→ **Data to examine**

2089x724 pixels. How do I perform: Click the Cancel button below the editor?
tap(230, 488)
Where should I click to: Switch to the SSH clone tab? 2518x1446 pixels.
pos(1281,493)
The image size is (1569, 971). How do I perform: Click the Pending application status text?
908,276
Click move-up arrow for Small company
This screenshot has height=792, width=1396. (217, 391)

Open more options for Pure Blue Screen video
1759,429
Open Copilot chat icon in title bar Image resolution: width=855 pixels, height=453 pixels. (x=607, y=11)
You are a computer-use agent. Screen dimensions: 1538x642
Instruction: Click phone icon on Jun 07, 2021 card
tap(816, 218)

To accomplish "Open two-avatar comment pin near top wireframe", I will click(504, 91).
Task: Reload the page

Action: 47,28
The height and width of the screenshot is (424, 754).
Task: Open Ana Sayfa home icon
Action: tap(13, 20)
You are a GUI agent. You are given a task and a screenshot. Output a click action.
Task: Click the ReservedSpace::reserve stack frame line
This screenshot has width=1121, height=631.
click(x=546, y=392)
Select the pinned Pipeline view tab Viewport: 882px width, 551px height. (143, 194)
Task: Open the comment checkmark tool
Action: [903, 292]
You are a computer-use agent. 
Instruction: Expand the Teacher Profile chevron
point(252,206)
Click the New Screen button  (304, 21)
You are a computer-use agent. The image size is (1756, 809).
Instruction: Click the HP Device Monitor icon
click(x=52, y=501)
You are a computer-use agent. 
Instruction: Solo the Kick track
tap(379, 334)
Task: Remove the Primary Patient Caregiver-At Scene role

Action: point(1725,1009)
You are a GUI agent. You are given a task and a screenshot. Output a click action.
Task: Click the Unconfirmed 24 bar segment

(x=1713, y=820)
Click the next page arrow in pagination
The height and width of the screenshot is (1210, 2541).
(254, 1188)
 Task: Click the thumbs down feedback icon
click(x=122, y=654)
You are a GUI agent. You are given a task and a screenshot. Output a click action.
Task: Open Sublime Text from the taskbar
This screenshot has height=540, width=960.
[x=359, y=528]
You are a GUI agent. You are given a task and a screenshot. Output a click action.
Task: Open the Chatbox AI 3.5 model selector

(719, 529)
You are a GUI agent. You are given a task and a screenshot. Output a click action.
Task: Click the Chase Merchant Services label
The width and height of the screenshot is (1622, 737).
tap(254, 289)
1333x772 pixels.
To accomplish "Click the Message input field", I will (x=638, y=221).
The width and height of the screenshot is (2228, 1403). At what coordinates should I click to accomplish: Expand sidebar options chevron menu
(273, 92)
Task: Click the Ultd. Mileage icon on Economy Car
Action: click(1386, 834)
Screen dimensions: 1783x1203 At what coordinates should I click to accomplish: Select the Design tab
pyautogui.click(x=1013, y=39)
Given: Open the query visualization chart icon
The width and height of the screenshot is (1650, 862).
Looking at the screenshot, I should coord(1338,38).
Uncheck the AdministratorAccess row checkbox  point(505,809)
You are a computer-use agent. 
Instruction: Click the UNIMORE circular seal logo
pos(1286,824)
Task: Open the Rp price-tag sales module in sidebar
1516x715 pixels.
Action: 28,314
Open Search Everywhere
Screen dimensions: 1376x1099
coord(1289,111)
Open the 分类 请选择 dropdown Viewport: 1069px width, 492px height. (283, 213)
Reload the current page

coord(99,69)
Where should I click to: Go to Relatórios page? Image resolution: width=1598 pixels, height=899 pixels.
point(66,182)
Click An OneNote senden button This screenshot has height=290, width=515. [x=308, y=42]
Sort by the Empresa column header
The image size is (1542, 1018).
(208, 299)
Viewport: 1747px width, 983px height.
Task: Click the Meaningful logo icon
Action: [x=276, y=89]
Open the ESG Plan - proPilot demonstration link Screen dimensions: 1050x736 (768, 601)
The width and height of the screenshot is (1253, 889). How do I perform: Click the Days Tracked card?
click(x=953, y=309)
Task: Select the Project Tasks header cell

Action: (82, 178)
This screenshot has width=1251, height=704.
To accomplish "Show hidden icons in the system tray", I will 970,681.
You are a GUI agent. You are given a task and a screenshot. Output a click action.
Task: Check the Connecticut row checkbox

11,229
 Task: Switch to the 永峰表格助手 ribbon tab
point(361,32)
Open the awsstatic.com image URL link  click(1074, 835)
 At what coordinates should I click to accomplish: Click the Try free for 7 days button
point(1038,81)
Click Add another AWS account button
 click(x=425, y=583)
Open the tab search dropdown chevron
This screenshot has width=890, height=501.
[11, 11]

→ **Action item**
Write out the material above exactly, leaving out no line.

→ **Worked solution**
2089x724 pixels. How do I perform: Click the Cancel button below the editor?
tap(230, 488)
Where should I click to: Switch to the SSH clone tab? 2518x1446 pixels.
pos(1281,493)
The image size is (1569, 971). How do I perform: Click the Pending application status text?
908,276
Click move-up arrow for Small company
This screenshot has height=792, width=1396. (217, 391)

Open more options for Pure Blue Screen video
1759,429
Open Copilot chat icon in title bar Image resolution: width=855 pixels, height=453 pixels. (x=607, y=11)
You are a computer-use agent. Screen dimensions: 1538x642
Instruction: Click phone icon on Jun 07, 2021 card
tap(816, 218)

To accomplish "Open two-avatar comment pin near top wireframe", I will click(504, 91).
Task: Reload the page

Action: 47,28
The height and width of the screenshot is (424, 754).
Task: Open Ana Sayfa home icon
Action: tap(13, 20)
You are a GUI agent. You are given a task and a screenshot. Output a click action.
Task: Click the ReservedSpace::reserve stack frame line
This screenshot has width=1121, height=631.
click(x=546, y=392)
Select the pinned Pipeline view tab Viewport: 882px width, 551px height. (143, 194)
Task: Open the comment checkmark tool
Action: [903, 292]
You are a computer-use agent. 
Instruction: Expand the Teacher Profile chevron
point(252,206)
Click the New Screen button  (304, 21)
You are a computer-use agent. The image size is (1756, 809).
Instruction: Click the HP Device Monitor icon
click(x=52, y=501)
You are a computer-use agent. 
Instruction: Solo the Kick track
tap(379, 334)
Task: Remove the Primary Patient Caregiver-At Scene role

Action: point(1725,1009)
You are a GUI agent. You are given a task and a screenshot. Output a click action.
Task: Click the Unconfirmed 24 bar segment

(x=1713, y=820)
Click the next page arrow in pagination
The height and width of the screenshot is (1210, 2541).
(254, 1188)
 Task: Click the thumbs down feedback icon
click(x=122, y=654)
You are a GUI agent. You are given a task and a screenshot. Output a click action.
Task: Open Sublime Text from the taskbar
This screenshot has height=540, width=960.
[x=359, y=528]
You are a GUI agent. You are given a task and a screenshot. Output a click action.
Task: Open the Chatbox AI 3.5 model selector

(719, 529)
You are a GUI agent. You are given a task and a screenshot. Output a click action.
Task: Click the Chase Merchant Services label
The width and height of the screenshot is (1622, 737).
tap(254, 289)
1333x772 pixels.
To accomplish "Click the Message input field", I will (x=638, y=221).
The width and height of the screenshot is (2228, 1403). At what coordinates should I click to accomplish: Expand sidebar options chevron menu
(273, 92)
Task: Click the Ultd. Mileage icon on Economy Car
Action: click(1386, 834)
Screen dimensions: 1783x1203 At what coordinates should I click to accomplish: Select the Design tab
pyautogui.click(x=1013, y=39)
Given: Open the query visualization chart icon
The width and height of the screenshot is (1650, 862).
Looking at the screenshot, I should coord(1338,38).
Uncheck the AdministratorAccess row checkbox  point(505,809)
You are a computer-use agent. 
Instruction: Click the UNIMORE circular seal logo
pos(1286,824)
Task: Open the Rp price-tag sales module in sidebar
1516x715 pixels.
Action: 28,314
Open Search Everywhere
Screen dimensions: 1376x1099
coord(1289,111)
Open the 分类 请选择 dropdown Viewport: 1069px width, 492px height. (283, 213)
Reload the current page

coord(99,69)
Where should I click to: Go to Relatórios page? Image resolution: width=1598 pixels, height=899 pixels.
point(66,182)
Click An OneNote senden button This screenshot has height=290, width=515. [x=308, y=42]
Sort by the Empresa column header
The image size is (1542, 1018).
(208, 299)
Viewport: 1747px width, 983px height.
Task: Click the Meaningful logo icon
Action: [x=276, y=89]
Open the ESG Plan - proPilot demonstration link Screen dimensions: 1050x736 (768, 601)
The width and height of the screenshot is (1253, 889). How do I perform: Click the Days Tracked card?
click(x=953, y=309)
Task: Select the Project Tasks header cell

Action: (82, 178)
This screenshot has width=1251, height=704.
To accomplish "Show hidden icons in the system tray", I will 970,681.
You are a GUI agent. You are given a task and a screenshot. Output a click action.
Task: Check the Connecticut row checkbox

11,229
 Task: Switch to the 永峰表格助手 ribbon tab
point(361,32)
Open the awsstatic.com image URL link  click(1074, 835)
 At what coordinates should I click to accomplish: Click the Try free for 7 days button
point(1038,81)
Click Add another AWS account button
 click(x=425, y=583)
Open the tab search dropdown chevron
This screenshot has width=890, height=501.
[11, 11]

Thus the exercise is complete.